The truth
I’m getting older, getting closer to that day and all,..
Well,..
Ive been realizing some things bout my self lately. I can lie on the outside, but its okay to be honest with my self.
I’ve been having dreams lately about selena,.. last nite was kind of sad and scary. I was taking to her ghost and telling her how much I missed her. But how can you miss some one you’ve never met? Another dream I had about her was soo sad.
Her husband was on stage playing the guitar, and there was an audience,.. and a small picture of selena and a stool where she would have been sitting. The feeling I got from that dream was soo empty. She was gone. I cant even being to imagine the pain and empty heart break that her family must have felt,…feel.

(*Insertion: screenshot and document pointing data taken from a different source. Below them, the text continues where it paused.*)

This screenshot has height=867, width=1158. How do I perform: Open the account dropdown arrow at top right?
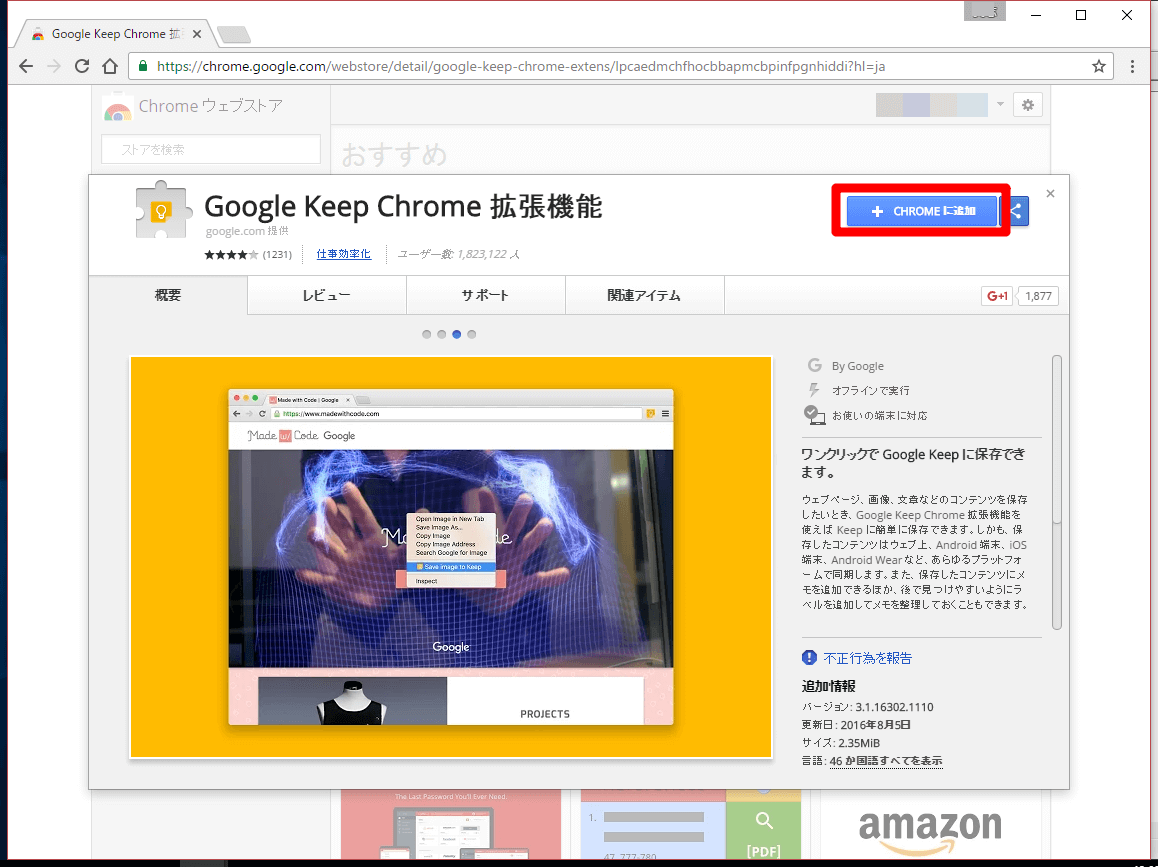click(999, 104)
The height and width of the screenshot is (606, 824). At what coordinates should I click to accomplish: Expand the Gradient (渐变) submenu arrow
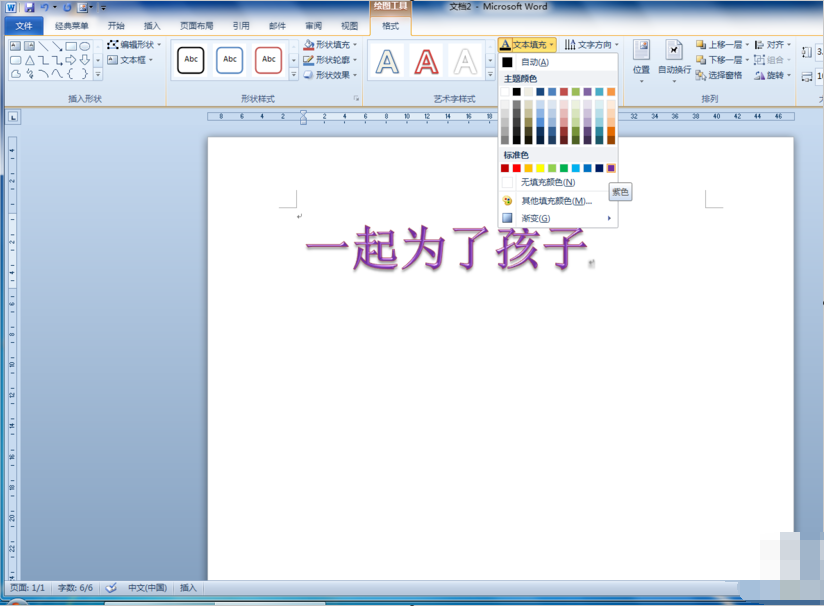(609, 218)
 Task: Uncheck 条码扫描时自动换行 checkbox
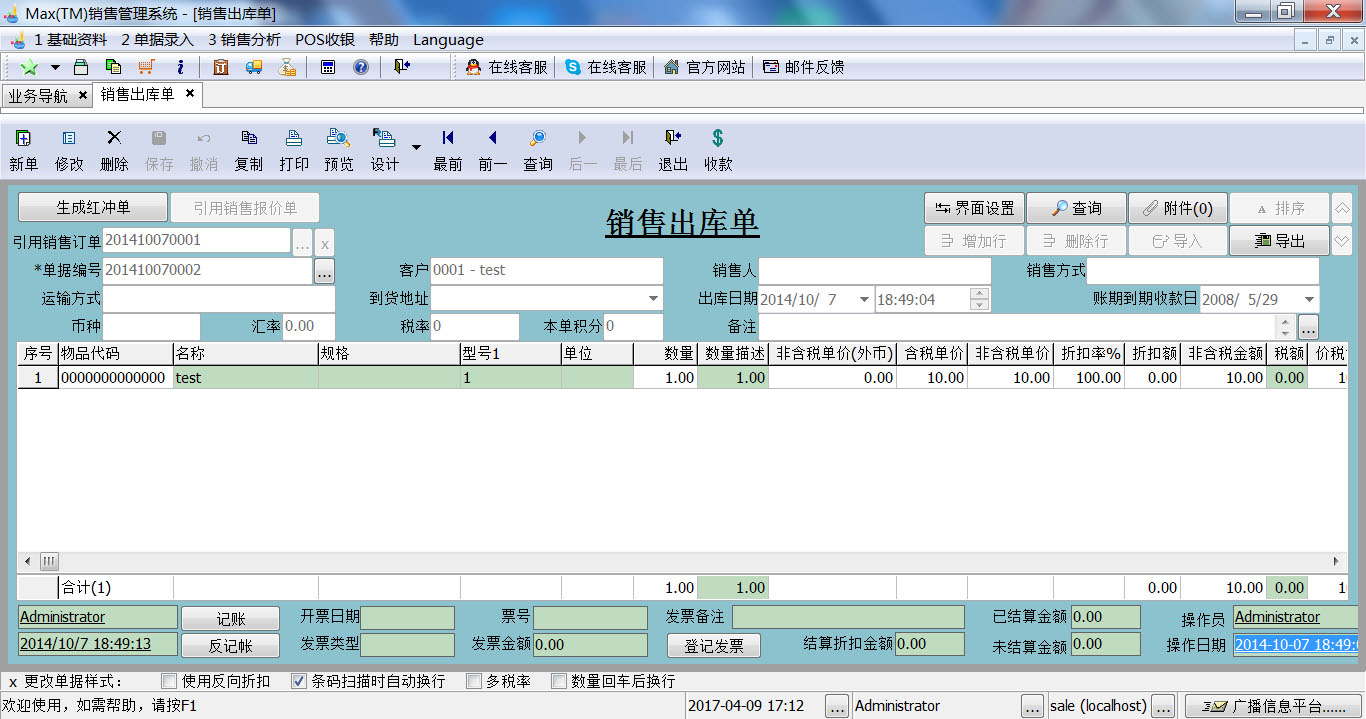[299, 681]
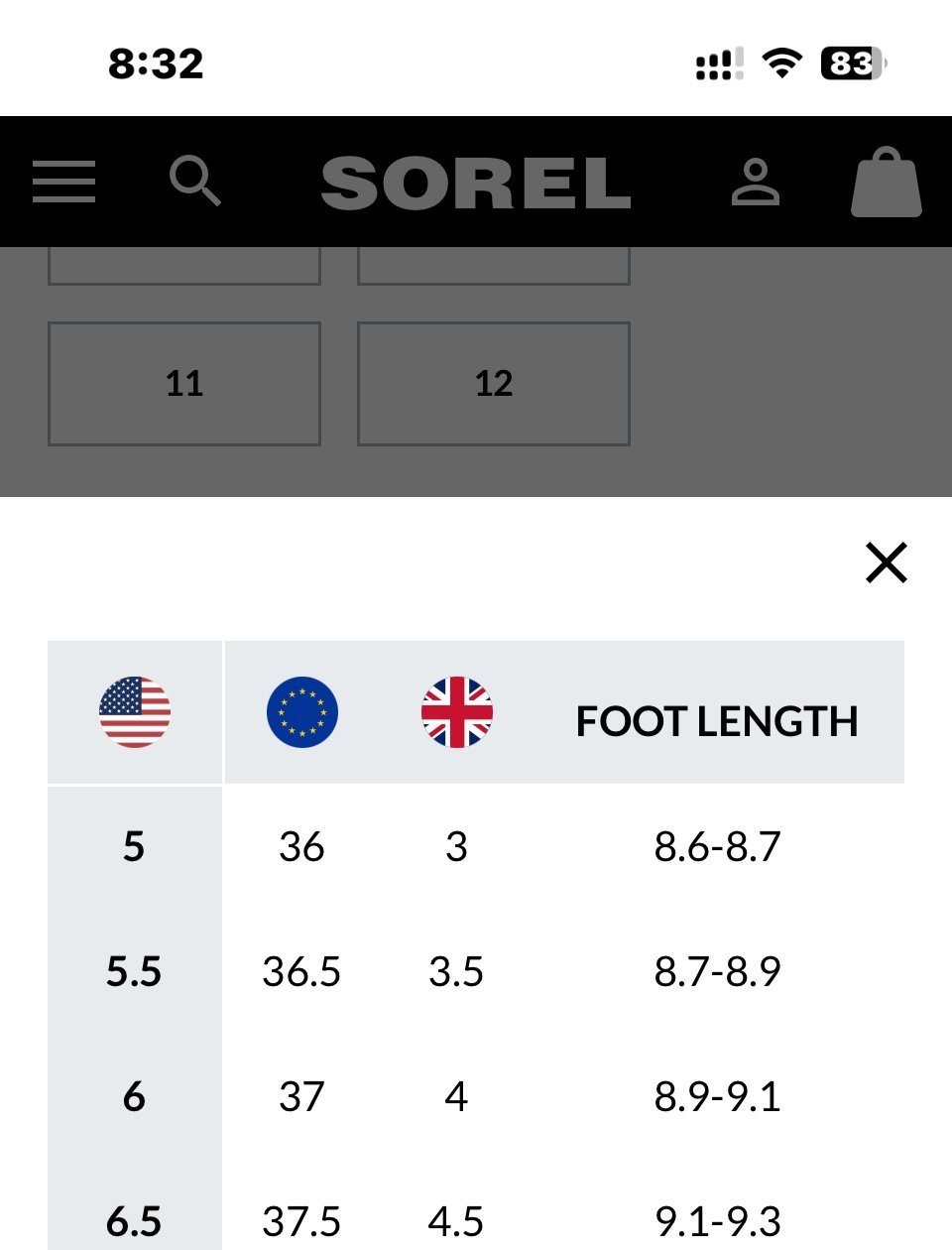The height and width of the screenshot is (1250, 952).
Task: Close the size chart with X
Action: click(x=887, y=562)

Im selfish. In the end it is all about me. Im more like my father than my mother.
I’ve never really had friends,.. so I dont know how to be one. I realized that the other day when I was reflecting back on how I’ve dealt with people.
Imperfection,Perfection.
Strive to survive
Live and give
take dont share
its mine go away.
smile.
myself. my own wealth.
so many things to want and complain about.
I really want to meet new people
and I will.
I need to work on myself, and I think Ive already begun the process
Sad dreams aren’t fun but sometimes I think they are neccesary. Ah well… *hugs* -H.